* _TASK TO CARRY OUT_:
Rewrite these lines with "GUI agent" changed to "interface agent" everywhere it occurs, leaving everything else as it is.

[Start of LISTING]

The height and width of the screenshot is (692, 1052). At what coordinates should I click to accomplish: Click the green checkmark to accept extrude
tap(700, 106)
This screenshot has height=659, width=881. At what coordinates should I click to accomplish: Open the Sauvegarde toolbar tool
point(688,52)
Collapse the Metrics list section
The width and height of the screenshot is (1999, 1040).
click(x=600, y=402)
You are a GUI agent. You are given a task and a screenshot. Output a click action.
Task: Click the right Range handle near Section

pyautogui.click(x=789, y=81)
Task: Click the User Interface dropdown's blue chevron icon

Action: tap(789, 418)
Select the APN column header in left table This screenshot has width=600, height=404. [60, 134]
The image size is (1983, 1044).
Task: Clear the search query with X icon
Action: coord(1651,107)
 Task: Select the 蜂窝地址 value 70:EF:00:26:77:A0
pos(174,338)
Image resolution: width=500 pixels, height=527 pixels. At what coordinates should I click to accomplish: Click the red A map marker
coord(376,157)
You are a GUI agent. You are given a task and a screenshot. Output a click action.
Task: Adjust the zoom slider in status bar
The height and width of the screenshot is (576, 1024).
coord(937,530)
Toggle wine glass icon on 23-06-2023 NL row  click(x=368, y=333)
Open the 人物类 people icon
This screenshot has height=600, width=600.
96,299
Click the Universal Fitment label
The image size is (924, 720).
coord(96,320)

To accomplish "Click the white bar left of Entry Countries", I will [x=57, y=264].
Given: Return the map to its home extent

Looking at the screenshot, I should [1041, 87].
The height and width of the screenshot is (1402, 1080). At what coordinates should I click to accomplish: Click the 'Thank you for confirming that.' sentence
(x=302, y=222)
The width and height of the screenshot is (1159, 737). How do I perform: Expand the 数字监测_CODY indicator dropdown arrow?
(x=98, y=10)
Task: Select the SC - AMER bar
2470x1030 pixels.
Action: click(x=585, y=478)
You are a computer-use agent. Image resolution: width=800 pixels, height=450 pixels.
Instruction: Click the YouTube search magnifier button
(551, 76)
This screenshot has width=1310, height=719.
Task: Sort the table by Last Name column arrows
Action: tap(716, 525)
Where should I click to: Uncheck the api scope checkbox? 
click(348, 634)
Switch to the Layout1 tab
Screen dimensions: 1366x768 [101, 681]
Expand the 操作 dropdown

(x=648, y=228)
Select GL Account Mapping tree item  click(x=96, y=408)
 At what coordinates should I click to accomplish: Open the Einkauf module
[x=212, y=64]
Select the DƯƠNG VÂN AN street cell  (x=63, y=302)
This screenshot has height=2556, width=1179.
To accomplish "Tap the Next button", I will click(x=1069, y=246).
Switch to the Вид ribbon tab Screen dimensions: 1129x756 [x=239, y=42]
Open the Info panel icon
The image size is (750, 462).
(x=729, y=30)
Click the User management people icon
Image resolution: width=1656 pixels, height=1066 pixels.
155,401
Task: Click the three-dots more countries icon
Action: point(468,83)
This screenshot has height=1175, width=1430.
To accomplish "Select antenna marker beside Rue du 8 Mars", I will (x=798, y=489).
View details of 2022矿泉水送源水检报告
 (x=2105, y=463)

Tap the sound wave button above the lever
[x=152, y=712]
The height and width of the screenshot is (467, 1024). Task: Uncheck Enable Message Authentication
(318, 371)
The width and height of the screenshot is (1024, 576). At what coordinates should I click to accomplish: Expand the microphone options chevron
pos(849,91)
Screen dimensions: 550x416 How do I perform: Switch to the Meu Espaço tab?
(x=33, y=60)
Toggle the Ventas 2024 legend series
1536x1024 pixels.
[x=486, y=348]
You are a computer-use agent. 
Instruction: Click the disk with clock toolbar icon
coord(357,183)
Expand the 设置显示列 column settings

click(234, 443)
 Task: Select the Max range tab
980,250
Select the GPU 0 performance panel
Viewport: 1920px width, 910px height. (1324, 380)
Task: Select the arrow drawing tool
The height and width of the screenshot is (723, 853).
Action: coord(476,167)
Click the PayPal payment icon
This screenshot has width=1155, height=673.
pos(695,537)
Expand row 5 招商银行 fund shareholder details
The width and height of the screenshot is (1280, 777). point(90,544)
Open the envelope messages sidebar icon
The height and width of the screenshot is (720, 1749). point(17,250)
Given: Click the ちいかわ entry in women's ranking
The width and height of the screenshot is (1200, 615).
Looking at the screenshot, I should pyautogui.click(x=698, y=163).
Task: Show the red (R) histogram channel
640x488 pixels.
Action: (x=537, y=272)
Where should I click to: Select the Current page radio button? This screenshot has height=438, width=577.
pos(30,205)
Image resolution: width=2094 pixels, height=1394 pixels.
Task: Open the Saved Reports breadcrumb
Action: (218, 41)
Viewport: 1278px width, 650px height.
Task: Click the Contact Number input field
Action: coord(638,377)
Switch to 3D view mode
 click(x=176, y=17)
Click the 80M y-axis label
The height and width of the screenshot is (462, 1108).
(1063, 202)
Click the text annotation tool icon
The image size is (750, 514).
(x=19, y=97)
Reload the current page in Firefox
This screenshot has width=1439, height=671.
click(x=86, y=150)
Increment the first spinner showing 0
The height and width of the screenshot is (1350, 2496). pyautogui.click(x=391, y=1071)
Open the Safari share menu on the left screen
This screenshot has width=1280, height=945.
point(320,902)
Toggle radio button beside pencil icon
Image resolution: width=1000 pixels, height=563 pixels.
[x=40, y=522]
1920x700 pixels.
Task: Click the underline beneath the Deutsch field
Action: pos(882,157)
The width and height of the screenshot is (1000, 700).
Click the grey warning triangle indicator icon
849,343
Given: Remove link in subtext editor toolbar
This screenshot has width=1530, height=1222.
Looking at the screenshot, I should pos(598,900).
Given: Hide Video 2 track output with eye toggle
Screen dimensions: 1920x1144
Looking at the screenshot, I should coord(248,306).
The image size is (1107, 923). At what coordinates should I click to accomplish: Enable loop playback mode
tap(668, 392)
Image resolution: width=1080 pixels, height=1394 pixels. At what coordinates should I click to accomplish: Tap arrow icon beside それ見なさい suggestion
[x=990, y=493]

[End of LISTING]

* _PROBLEM SOLUTION_:
The height and width of the screenshot is (692, 1052). At what coordinates should I click to accomplish: Click the green checkmark to accept extrude
tap(700, 106)
This screenshot has height=659, width=881. At what coordinates should I click to accomplish: Open the Sauvegarde toolbar tool
point(688,52)
Collapse the Metrics list section
The width and height of the screenshot is (1999, 1040).
click(x=600, y=402)
You are a interface agent. You are given a task and a screenshot. Output a click action.
Task: Click the right Range handle near Section

pyautogui.click(x=789, y=81)
Task: Click the User Interface dropdown's blue chevron icon

Action: tap(789, 418)
Select the APN column header in left table This screenshot has width=600, height=404. [60, 134]
The image size is (1983, 1044).
Task: Clear the search query with X icon
Action: coord(1651,107)
 Task: Select the 蜂窝地址 value 70:EF:00:26:77:A0
pos(174,338)
Image resolution: width=500 pixels, height=527 pixels. At what coordinates should I click to accomplish: Click the red A map marker
coord(376,157)
You are a interface agent. You are given a task and a screenshot. Output a click action.
Task: Adjust the zoom slider in status bar
The height and width of the screenshot is (576, 1024).
coord(937,530)
Toggle wine glass icon on 23-06-2023 NL row  click(x=368, y=333)
Open the 人物类 people icon
This screenshot has height=600, width=600.
96,299
Click the Universal Fitment label
The image size is (924, 720).
coord(96,320)

To accomplish "Click the white bar left of Entry Countries", I will [x=57, y=264].
Given: Return the map to its home extent

Looking at the screenshot, I should [1041, 87].
The height and width of the screenshot is (1402, 1080). At what coordinates should I click to accomplish: Click the 'Thank you for confirming that.' sentence
(x=302, y=222)
The width and height of the screenshot is (1159, 737). How do I perform: Expand the 数字监测_CODY indicator dropdown arrow?
(x=98, y=10)
Task: Select the SC - AMER bar
2470x1030 pixels.
Action: click(x=585, y=478)
You are a computer-use agent. Image resolution: width=800 pixels, height=450 pixels.
Instruction: Click the YouTube search magnifier button
(551, 76)
This screenshot has width=1310, height=719.
Task: Sort the table by Last Name column arrows
Action: tap(716, 525)
Where should I click to: Uncheck the api scope checkbox? 
click(348, 634)
Switch to the Layout1 tab
Screen dimensions: 1366x768 [101, 681]
Expand the 操作 dropdown

(x=648, y=228)
Select GL Account Mapping tree item  click(x=96, y=408)
 At what coordinates should I click to accomplish: Open the Einkauf module
[x=212, y=64]
Select the DƯƠNG VÂN AN street cell  (x=63, y=302)
This screenshot has height=2556, width=1179.
To accomplish "Tap the Next button", I will click(x=1069, y=246).
Switch to the Вид ribbon tab Screen dimensions: 1129x756 [x=239, y=42]
Open the Info panel icon
The image size is (750, 462).
(x=729, y=30)
Click the User management people icon
Image resolution: width=1656 pixels, height=1066 pixels.
155,401
Task: Click the three-dots more countries icon
Action: point(468,83)
This screenshot has height=1175, width=1430.
To accomplish "Select antenna marker beside Rue du 8 Mars", I will (x=798, y=489).
View details of 2022矿泉水送源水检报告
 (x=2105, y=463)

Tap the sound wave button above the lever
[x=152, y=712]
The height and width of the screenshot is (467, 1024). Task: Uncheck Enable Message Authentication
(318, 371)
The width and height of the screenshot is (1024, 576). At what coordinates should I click to accomplish: Expand the microphone options chevron
pos(849,91)
Screen dimensions: 550x416 How do I perform: Switch to the Meu Espaço tab?
(x=33, y=60)
Toggle the Ventas 2024 legend series
1536x1024 pixels.
[x=486, y=348]
You are a computer-use agent. 
Instruction: Click the disk with clock toolbar icon
coord(357,183)
Expand the 设置显示列 column settings

click(234, 443)
 Task: Select the Max range tab
980,250
Select the GPU 0 performance panel
Viewport: 1920px width, 910px height. (1324, 380)
Task: Select the arrow drawing tool
The height and width of the screenshot is (723, 853).
Action: coord(476,167)
Click the PayPal payment icon
This screenshot has width=1155, height=673.
pos(695,537)
Expand row 5 招商银行 fund shareholder details
The width and height of the screenshot is (1280, 777). point(90,544)
Open the envelope messages sidebar icon
The height and width of the screenshot is (720, 1749). point(17,250)
Given: Click the ちいかわ entry in women's ranking
The width and height of the screenshot is (1200, 615).
Looking at the screenshot, I should pyautogui.click(x=698, y=163).
Task: Show the red (R) histogram channel
640x488 pixels.
Action: (x=537, y=272)
Where should I click to: Select the Current page radio button? This screenshot has height=438, width=577.
pos(30,205)
Image resolution: width=2094 pixels, height=1394 pixels.
Task: Open the Saved Reports breadcrumb
Action: (218, 41)
Viewport: 1278px width, 650px height.
Task: Click the Contact Number input field
Action: coord(638,377)
Switch to 3D view mode
 click(x=176, y=17)
Click the 80M y-axis label
The height and width of the screenshot is (462, 1108).
(1063, 202)
Click the text annotation tool icon
The image size is (750, 514).
(x=19, y=97)
Reload the current page in Firefox
This screenshot has width=1439, height=671.
click(x=86, y=150)
Increment the first spinner showing 0
The height and width of the screenshot is (1350, 2496). pyautogui.click(x=391, y=1071)
Open the Safari share menu on the left screen
This screenshot has width=1280, height=945.
point(320,902)
Toggle radio button beside pencil icon
Image resolution: width=1000 pixels, height=563 pixels.
[x=40, y=522]
1920x700 pixels.
Task: Click the underline beneath the Deutsch field
Action: pos(882,157)
The width and height of the screenshot is (1000, 700).
Click the grey warning triangle indicator icon
849,343
Given: Remove link in subtext editor toolbar
This screenshot has width=1530, height=1222.
Looking at the screenshot, I should pos(598,900).
Given: Hide Video 2 track output with eye toggle
Screen dimensions: 1920x1144
Looking at the screenshot, I should coord(248,306).
The image size is (1107, 923). At what coordinates should I click to accomplish: Enable loop playback mode
tap(668, 392)
Image resolution: width=1080 pixels, height=1394 pixels. At what coordinates should I click to accomplish: Tap arrow icon beside それ見なさい suggestion
[x=990, y=493]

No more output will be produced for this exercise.